Reading passage:
----

# Part 1B: Datatypes in HDF5

> Objectives:
> * How to create (and read) HDF5 files with datasets of homogeneous, heterogenous and nested datatypes
> * See how h5py and PyTables achieves the same thing with their own APIs
> * Be introduced to the `IsDescription` class in PyTables for declaring tables (instead of NumPy dtypes)

In [1]:
import numpy as np
import h5py
import tables

In [2]:
import os
import shutil
data_dir = "datatypes"
if os.path.exists(data_dir):
    shutil.rmtree(data_dir)
os.mkdir(data_dir)

## Homogeneous datatypes

In [3]:
arr_to_store = np.arange(10, dtype=np.int8)
arr_to_store

array([0, 1, 2, 3, 4, 5, 6, 7, 8, 9], dtype=int8)

### Using h5py

In [4]:
FILENAME = os.path.join(data_dir, "homogenous_h5py.h5")
f = h5py.File(FILENAME, "w")

In [5]:
f.create_dataset(data=arr_to_store, name="mydata")

<HDF5 dataset "mydata": shape (10,), type "|i1">

In [6]:
f['/mydata2'] = arr_to_store    # data can be accessed in a NumPy-like interface

In [7]:
list(f)

['mydata', 'mydata2']

In [8]:
f['/mydata'][:]

array([0, 1, 2, 3, 4, 5, 6, 7, 8, 9], dtype=int8)

In [9]:
f.close()

In [10]:
!h5ls -rv {FILENAME}

Opened "datatypes\homogenous_h5py.h5" with sec2 driver.

----

Data lines:
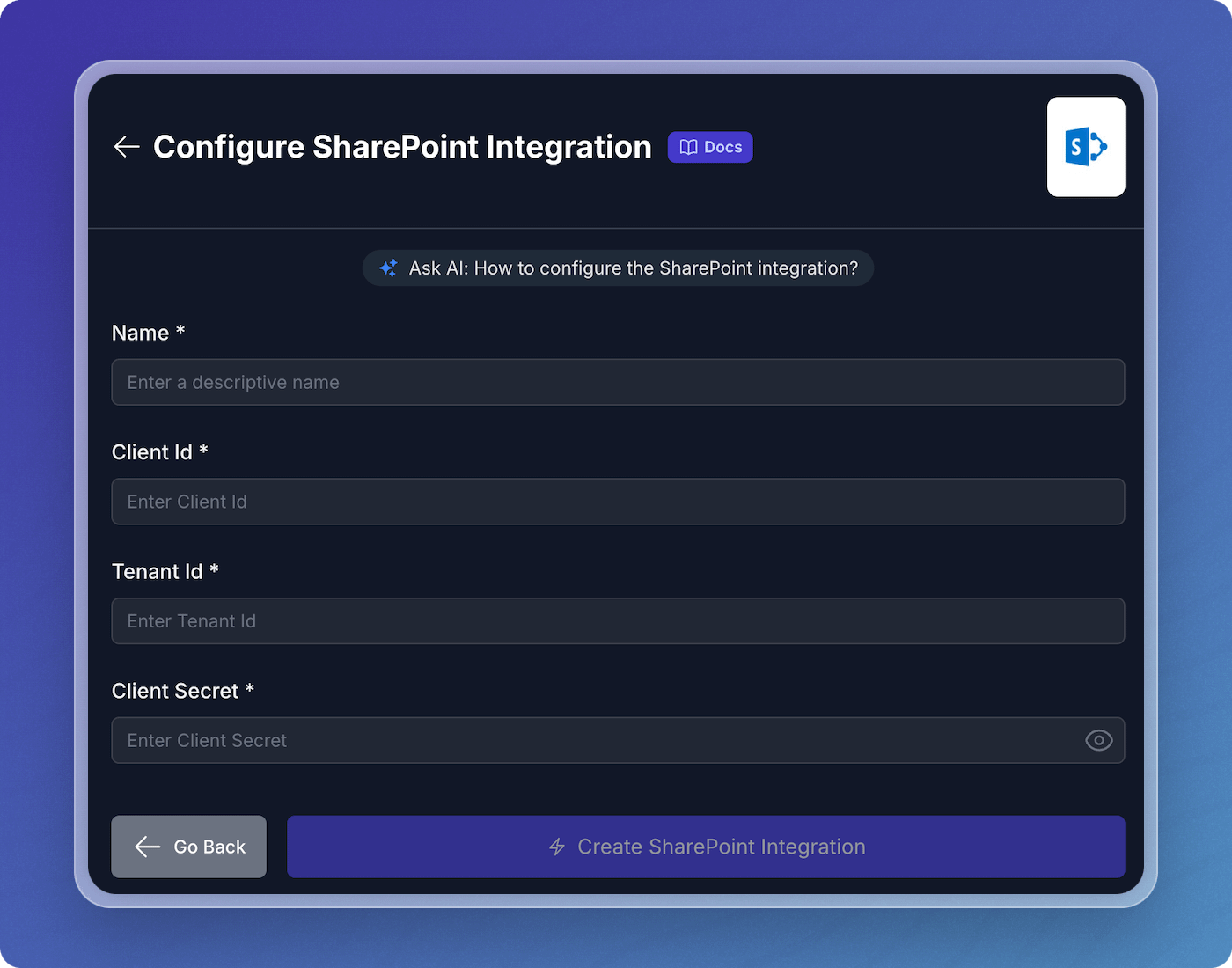Click the book icon inside the Docs button
This screenshot has width=1232, height=968.
tap(688, 147)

----

Stated exercise:
Please retype the HDF5 datatypes notebook above in full, character for character.

Exercise output:
# Part 1B: Datatypes in HDF5

> Objectives:
> * How to create (and read) HDF5 files with datasets of homogeneous, heterogenous and nested datatypes
> * See how h5py and PyTables achieves the same thing with their own APIs
> * Be introduced to the `IsDescription` class in PyTables for declaring tables (instead of NumPy dtypes)

In [1]:
import numpy as np
import h5py
import tables

In [2]:
import os
import shutil
data_dir = "datatypes"
if os.path.exists(data_dir):
    shutil.rmtree(data_dir)
os.mkdir(data_dir)

## Homogeneous datatypes

In [3]:
arr_to_store = np.arange(10, dtype=np.int8)
arr_to_store

array([0, 1, 2, 3, 4, 5, 6, 7, 8, 9], dtype=int8)

### Using h5py

In [4]:
FILENAME = os.path.join(data_dir, "homogenous_h5py.h5")
f = h5py.File(FILENAME, "w")

In [5]:
f.create_dataset(data=arr_to_store, name="mydata")

<HDF5 dataset "mydata": shape (10,), type "|i1">

In [6]:
f['/mydata2'] = arr_to_store    # data can be accessed in a NumPy-like interface

In [7]:
list(f)

['mydata', 'mydata2']

In [8]:
f['/mydata'][:]

array([0, 1, 2, 3, 4, 5, 6, 7, 8, 9], dtype=int8)

In [9]:
f.close()

In [10]:
!h5ls -rv {FILENAME}

Opened "datatypes\homogenous_h5py.h5" with sec2 driver.